La Autopista Francisco Fajardo es una de las vías de tránsito más importantes de la ciudad de Caracas, ya que es la única que la atraviesa de este a oeste. Millones de venezolanos la recorren a diario, y en estos momentos, es testigo interdiariamente de manifestaciones y represión entre la Guardia Nacional Bolivariana (GNB) y una mayoría opositora al régimen gubernamental.

Simón Bolívar, en el año 1821, comandó a aproximadamente 7000 soldados divididos en tres batallones para enfrentarse el día 24 de junio al ejército realista del español Miguel de la Torre y lograr uno de los pasos más importantes hacia la Independencia de Venezuela.

Hoy, 24 de junio de 2017, tenemos 85 días saliendo a manifestarnos en las calles de Venezuela por la crisis humanitaria que estamos sobreviviendo, por las violaciones a nuestros derechos como ciudadanos, y por el futuro que deseamos dentro de nuestro país; todo frente a un ejército militar armado que defiende a un círculo de ladrones que actualmente se encuentra en la presidencia.

Estando a principios del siglo XIX, el ejército realista contaba con armamento más avanzado que el ejército Libertador. Pelearon a caballo, a pie y en botas de cuero. Fusiles, carabinas, pistolas, lanzas y cañones fueron las armas utilizadas entre bando y bando que al final, después de tantos años de enfrentamientos, terminó en una guerra cuerpo a cuerpo.
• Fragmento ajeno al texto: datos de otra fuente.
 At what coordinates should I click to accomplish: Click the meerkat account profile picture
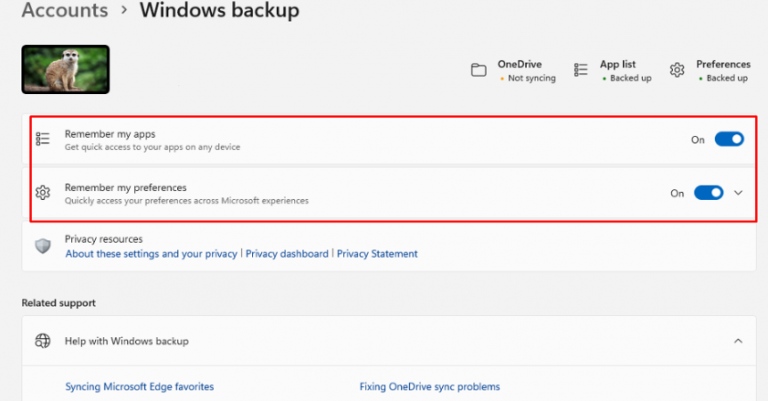pos(65,70)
En el 2017, los venezolanos se han ingeniado todas las maneras posibles para salir a protestar de la forma más segura y efectiva. Al igual que en el siglo XIX, el equipo contrario, o sea la GNB, nos lleva una ventaja absurda en armamento; mientras los jóvenes se resguardan con petos de cartón, cascos de construcción, lentes de natación, bicarbonato para el ardor, pintura y bombas molotvs hechas con botellas de cerveza.
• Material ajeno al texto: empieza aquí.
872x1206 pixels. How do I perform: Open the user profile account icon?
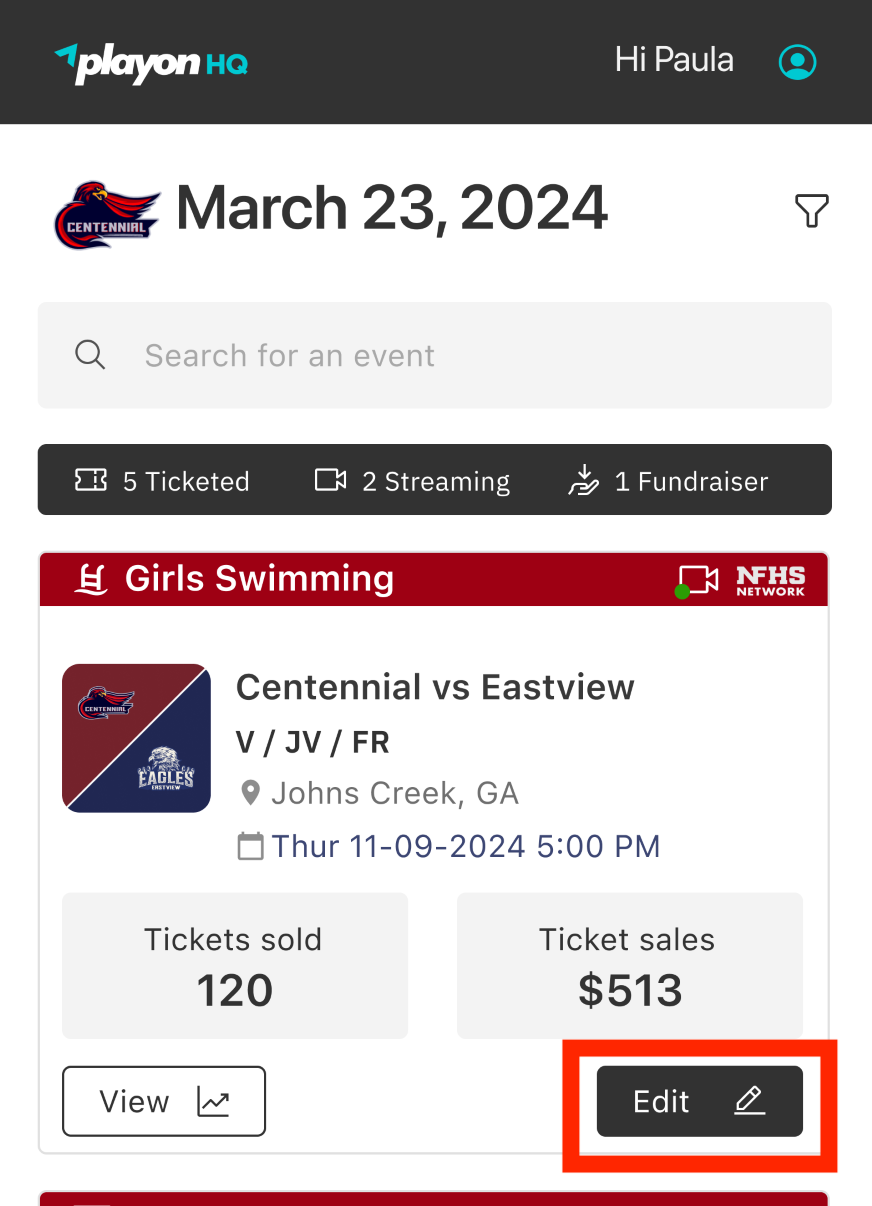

La Guerra de Independencia de Venezuela fue un proceso bastante largo y sangriento para dejar de ser una colonia española.

18 años de gobierno chavista y sus consecuencias son las razones por las que se exige democracia y libertad en las calles de Venezuela.

El 24 de julio de 1821 murieron alrededor de 2500 personas en combate entre Patriotas y Realistas.

Venezuela llora actualmente a 92 muertos por protestas y a más de 250 mil asesinados por el hampa desde que empezó el chavismo.

Es imposible no encontrar similitud entre lo que sucedió en el Campo de Carabobo y lo que pasa hoy día en la autopista Francisco Fajardo. Dos guerras, cuatro ejércitos, muchos líderes y un mismo propósito, liberar a Venezuela de un yugo opresor; uno español y otro chavista. Salvo la gran diferencia de que en este caso todos somos venezolanos y ambos bandos pasamos por la misma crisis y desgracias; a excepción de los ladrones que se rumbean los fondos de Venezuela en el exterior.

La Batalla de Carabobo se reencarna en la Francisco Fajardo; representando a un ejército de ballenas y tanquetas manejadas por militantes sin conciencia, contra una juventud con cascos tricolor y escudos de madera, que usa el uniforme “#YoSoyLibertador” y está dispuesta a entregar la vida como lo hizo, hace dos siglos atrás, una población mestiza.

El Campo de Carabobo quedó ese 24 de junio teñido de sangre pero en ánimos de victoria. 

La Autopista Francisco Fajardo está manchada de pintura, latas de gas, derrames de sangre y seguirá de esta manera con el propósito de sentir esa pronta liberación que tanto necesita Venezuela.